The Board’s errors also did not affect its ultimate determination—that there was no CUE
in the September 1974 RO decision denying service connection for an acquired psychiatric
disorder—because, even if it had not made those errors, the Court concludes that the Board would
not have found CUE in the September 1974 RO decision. The presumptions of soundness and
service incurrence relieve a claimant of providing evidence that satisfies the second—or inservice—
prong of service connection; the presumptions do not relieve a claimant of providing
evidence of the third—or linkage—prong of service connection.8 See Holton, 557 F.3d at 1367;
Dye, 504 F.3d at 1292; Shedden, 381 F.3d at 1367; Horn, 25 Vet.App. at 236. Mr. Simmons argues
that the June 1974 private medical opinion provides that linkage. Appellant’s Br. at 10; see
Appellant’s Supp. Br. at 12. The June 1974 private medical opinion indicated that Mr. Simmons’s
then-current (non-service-connected) inflammatory or rheumatoid arthritis began during service,
manifesting itself in service as depression. Despite Mr. Simmons’s assertions to the contrary, the
8 The parties agree that, in 1974, Mr. Simmons had evidence sufficient to satisfy the first prong of service
connection—a current disability.
20
private physician did not provide an opinion linking his then-current acquired psychiatric disorder
to his in-service diagnoses of depressive reaction and situational depression or to any symptoms
of mental depression.
And, even assuming that the opinion was favorable linkage evidence, the record before the
RO in September 1974 also included the August 1974 VA examiner’s opinion that Mr. Simmons’s
acquired psychiatric disability was secondary to a non-service-connected arthritic condition. R. at
1457. Therefore, despite his arguments, the Court cannot agree with Mr. Simmons that “[h]ad the
presumption[s] been afforded[,] based on the evidence of nexus in the record, an award of service
compensation would have been required.” Appellant’s Supp. Br. at 12.
Finally, the Court notes that, during oral argument, Mr. Simmons argued that, had VA
properly applied the statutory presumptions, it would have triggered additional duties to develop
the record for additional evidence.

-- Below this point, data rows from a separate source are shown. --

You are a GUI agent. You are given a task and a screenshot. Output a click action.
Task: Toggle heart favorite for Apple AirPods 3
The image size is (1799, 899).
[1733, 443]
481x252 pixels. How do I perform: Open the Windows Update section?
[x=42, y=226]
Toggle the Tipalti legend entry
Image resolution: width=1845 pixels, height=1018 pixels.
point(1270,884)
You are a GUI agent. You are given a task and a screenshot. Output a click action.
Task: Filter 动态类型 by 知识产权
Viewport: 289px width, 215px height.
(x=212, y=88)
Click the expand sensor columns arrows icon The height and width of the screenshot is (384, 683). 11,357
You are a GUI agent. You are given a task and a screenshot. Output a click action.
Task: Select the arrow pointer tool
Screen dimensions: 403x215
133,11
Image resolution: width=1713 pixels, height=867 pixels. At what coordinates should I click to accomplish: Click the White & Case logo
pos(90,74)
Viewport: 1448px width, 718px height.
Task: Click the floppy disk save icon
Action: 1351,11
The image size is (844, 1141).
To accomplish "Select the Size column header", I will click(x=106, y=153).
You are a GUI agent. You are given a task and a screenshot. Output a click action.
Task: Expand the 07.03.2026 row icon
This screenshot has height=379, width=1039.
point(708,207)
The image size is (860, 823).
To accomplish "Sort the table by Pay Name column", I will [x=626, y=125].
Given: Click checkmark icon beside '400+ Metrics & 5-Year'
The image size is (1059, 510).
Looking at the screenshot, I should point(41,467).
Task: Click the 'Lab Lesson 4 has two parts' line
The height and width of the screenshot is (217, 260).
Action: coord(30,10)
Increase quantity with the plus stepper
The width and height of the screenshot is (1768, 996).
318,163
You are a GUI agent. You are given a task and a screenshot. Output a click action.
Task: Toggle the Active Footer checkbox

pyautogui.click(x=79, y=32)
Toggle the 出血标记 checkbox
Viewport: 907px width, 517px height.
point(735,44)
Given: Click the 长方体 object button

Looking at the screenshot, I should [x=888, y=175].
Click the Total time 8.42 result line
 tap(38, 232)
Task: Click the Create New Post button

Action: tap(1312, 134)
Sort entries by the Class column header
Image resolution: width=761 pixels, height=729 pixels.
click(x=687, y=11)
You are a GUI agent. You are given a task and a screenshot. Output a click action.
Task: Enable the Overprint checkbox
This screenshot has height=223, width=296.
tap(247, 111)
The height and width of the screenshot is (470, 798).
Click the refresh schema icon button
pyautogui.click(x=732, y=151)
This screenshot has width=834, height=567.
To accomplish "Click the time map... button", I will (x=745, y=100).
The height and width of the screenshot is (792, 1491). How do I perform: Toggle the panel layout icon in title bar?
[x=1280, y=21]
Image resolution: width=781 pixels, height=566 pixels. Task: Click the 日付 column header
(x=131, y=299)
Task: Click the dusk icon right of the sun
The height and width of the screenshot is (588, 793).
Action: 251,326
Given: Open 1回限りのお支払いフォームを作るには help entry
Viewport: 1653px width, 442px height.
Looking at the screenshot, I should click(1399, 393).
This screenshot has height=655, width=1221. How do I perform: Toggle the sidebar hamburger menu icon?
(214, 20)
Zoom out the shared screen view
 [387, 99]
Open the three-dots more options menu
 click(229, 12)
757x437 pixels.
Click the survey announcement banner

See Oral Argument at 15:48-19:57. To the extent that he is
suggesting correction of the Board’s error would trigger the Board to develop additional evidence,
the Board’s adjudication of CUE motions must be made on the evidence that existed at the time of
the original decision. See Pierce v. Principi, 240 F.3d 1348, 1354 (Fed. Cir. 2001); Caffrey v.
Brown, 6 Vet.App. 377, 383 (1994). Therefore, it is unclear what additional evidence the Board
would have been required to develop. To the extent that Mr. Simmons is suggesting that the
correction of any RO error in failing to apply the same statutory presumptions would have triggered
additional development by the RO in 1974, duty-to-assist errors can never rise to the level of CUE.
Cook v. Principi, 318 F.3d 1334, 1346-47 (2002); Caffrey, 6 Vet.App. at 383-84.
In summary, although the Board erred in its analysis of whether the presumptions of
soundness and service incurrence applied in September 1974, its error neither affected a substantial
right that disrupted the fundamental fairness of the adjudication nor affected its ultimate
determination. Because, even with correction of its error with regard to sections 1111 and 105(a),
the Board could not have found CUE in the September 1974 RO decision, the Board’s error is
harmless. See, e.g., Sanders, 556 U.S. at 411-12; Vogan, 24 Vet.App. at 163. Therefore, this matter
will be affirmed.
IV. CONCLUSION
Upon consideration of the foregoing, the May 13, 2016, Board decision is AFFIRMED.